Reading, especially reading out loud, where the voice of one person transforms printed words into stories that play out in the mind, is different. Reading is a third thing that transfixes the reader and listener, bringing the two together to share the same story but, perhaps, imagine it differently.
By reading out loud, parents teach their children to be creative. Often guided by the voices of their parents, children first wandered through the wardrobe into Narnia, first stepped foot outside the Shire, or first rode the wagon out to the prairie.

Eventually, these children realized that they did not need to wait for the next night to learn the ending of the next chapter and, instead, picked up the book and read it for themselves. Reading was something they learned from their parents to do for fun, prompting these young people to pick reading over other activities because it was enjoyable.

The demands of the modern world, however, disrupt this cycle and the families at the heart of it. Reading out loud is time consuming. It requires finding a book that interests a child and sitting down and reading it together, a process punctuated with questions and demands for “read just a little more.” For families where both parents work, time is at a premium and finding half an hour or an hour to read may be impossible. For working parents, the work day rarely ends when the office door closes. Instead, everyone is expected to be on their phones, accessible by email, and available.
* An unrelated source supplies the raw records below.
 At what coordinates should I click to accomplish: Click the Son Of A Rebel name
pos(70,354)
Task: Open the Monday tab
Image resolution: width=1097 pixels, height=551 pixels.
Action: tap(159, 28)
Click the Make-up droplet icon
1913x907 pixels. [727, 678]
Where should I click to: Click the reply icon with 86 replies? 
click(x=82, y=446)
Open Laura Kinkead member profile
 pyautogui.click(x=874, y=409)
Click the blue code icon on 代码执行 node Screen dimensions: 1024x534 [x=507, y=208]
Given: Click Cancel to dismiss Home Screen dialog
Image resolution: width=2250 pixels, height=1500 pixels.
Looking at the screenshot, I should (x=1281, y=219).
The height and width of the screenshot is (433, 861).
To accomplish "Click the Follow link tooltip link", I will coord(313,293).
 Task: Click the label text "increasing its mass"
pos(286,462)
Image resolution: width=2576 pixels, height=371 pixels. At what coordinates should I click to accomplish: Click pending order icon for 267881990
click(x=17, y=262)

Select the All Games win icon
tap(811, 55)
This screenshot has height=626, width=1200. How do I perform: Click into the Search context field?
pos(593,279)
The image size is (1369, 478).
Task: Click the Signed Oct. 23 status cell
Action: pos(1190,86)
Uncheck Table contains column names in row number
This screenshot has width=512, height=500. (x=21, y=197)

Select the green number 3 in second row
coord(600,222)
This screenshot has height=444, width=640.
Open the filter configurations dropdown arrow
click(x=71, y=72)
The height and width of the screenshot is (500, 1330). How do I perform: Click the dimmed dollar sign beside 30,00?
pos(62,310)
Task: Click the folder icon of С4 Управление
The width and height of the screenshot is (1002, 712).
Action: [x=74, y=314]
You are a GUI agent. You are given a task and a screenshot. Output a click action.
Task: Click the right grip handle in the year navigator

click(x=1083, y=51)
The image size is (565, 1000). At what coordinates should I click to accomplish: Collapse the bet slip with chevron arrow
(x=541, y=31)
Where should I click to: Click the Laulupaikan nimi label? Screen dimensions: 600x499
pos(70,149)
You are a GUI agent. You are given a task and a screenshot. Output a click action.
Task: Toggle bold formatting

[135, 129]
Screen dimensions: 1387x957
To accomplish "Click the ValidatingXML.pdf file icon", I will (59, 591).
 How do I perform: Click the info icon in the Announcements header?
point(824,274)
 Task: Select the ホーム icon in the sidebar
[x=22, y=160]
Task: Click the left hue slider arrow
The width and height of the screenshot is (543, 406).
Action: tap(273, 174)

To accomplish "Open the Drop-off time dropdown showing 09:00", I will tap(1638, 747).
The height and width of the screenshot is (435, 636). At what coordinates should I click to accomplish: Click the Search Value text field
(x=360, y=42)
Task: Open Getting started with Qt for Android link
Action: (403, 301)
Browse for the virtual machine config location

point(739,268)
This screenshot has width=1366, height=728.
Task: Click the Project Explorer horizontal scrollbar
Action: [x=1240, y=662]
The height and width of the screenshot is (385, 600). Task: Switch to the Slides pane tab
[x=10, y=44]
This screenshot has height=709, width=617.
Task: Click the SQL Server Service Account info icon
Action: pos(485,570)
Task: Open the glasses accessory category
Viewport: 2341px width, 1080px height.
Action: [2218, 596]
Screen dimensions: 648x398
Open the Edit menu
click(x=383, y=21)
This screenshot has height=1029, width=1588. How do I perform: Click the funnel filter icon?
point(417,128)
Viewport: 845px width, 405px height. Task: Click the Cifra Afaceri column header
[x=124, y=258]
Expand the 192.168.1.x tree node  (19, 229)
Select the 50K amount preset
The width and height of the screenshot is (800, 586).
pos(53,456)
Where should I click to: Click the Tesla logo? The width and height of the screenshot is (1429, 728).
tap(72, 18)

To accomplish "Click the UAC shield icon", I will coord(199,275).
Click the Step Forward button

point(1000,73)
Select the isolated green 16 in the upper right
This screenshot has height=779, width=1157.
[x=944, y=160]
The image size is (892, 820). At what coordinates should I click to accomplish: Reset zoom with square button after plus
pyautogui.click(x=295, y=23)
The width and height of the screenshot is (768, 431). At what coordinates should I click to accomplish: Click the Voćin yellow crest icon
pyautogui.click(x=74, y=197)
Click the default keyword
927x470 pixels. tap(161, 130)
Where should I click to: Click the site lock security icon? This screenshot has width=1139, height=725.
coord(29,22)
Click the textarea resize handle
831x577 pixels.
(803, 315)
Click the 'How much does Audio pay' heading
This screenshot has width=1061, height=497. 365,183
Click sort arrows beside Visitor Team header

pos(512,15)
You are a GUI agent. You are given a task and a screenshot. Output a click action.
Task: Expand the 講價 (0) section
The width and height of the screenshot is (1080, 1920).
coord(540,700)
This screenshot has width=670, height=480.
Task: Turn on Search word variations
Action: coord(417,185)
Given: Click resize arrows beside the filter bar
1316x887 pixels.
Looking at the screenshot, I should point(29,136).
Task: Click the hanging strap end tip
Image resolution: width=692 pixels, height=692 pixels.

Then, there's the growing number of children growing up in single-parent households, where there's even less adult manpower to crack open a bedtime story.

Given this reality, television, where another voice occupies the child, becomes an easy replacement for the engaged task of reading. Children develop the habit of finding their entertainment on the screen.

Most parents recognize the importance of reading. They know that it helps children develop mentally and relate better to others. It builds vocabulary and communication skills and, importantly, it will be tested. The last factor of reading looms large and, as a result, parents sometimes turn reading into a chore, an exercise the kids must do to attain another good.

Reading shouldn’t be seen as simply a means to an end, but instead as a good in itself. Reading needs to be encouraged for its own sake.

The best way to make a child love reading is to do more of it yourself. Right now would be a fine time to grab a book, and start.